FGFR3 tumors may reflect one of those unmet needs. There are some early data that suggest these tumor types may be more immunologically cold. There is a new treatment called erdafitinib that targets FGFR-altered tumors. We saw FGFR3 alterations in approximately 15% to 20% of patients with metastatic urothelial cancer. We saw them at a higher frequency—in the 30% range—for patients with metastatic upper-tract urothelial cancers. In earlier-stage disease, the frequency may be as high as 50% or 60% in patients with low-grade, low-stage urothelial cancers. Finding a treatment that can target these may provide us with better control for our patients.

Erdafitinib is a pan-FGFR inhibitor and it targets FGFR 1, 2, 3, and 4. It is a very good inhibitor to target these alternations. It also has lysosomal uptake, which may enhance sustained intracellular release, impacting the good activity of this treatment. Therefore, the rationale of this trial was to study the use of erdafitinib in a group of patients with metastatic and mostly previously treated urothelial tumors who had need of a new agent. Some of them received prior immunotherapy and some of them had chemotherapy.

The first part of the trial was randomized. We did not know whether continuous dosing was better versus intermittent dosing. As a result of the early part of the trial, continuous dosing was selected, and we were even able to up titration from 8 mg/day to 9 mg/day if patients did not achieve a certain target phosphorous level.
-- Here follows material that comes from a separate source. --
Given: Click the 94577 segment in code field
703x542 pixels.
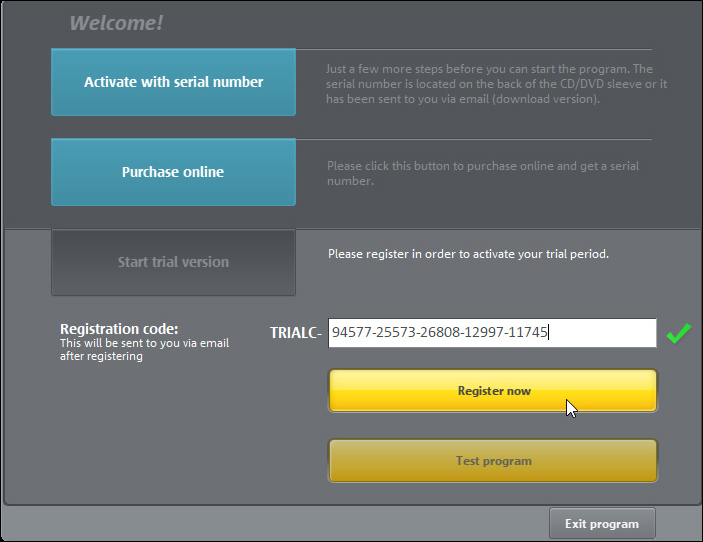Looking at the screenshot, I should click(351, 333).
The trial data suggest that there is some clinical activity, and the study met its primary endpoint. This was out of 99 patients in the select phase II cohort.

The therapy was very well tolerated and very few patients discontinued treatment because of side effects. The most common reason for discontinuing was due to eventual progression of disease…The [median] progression-free survival was around 5.6 months, and the median overall survival was 13.8 months.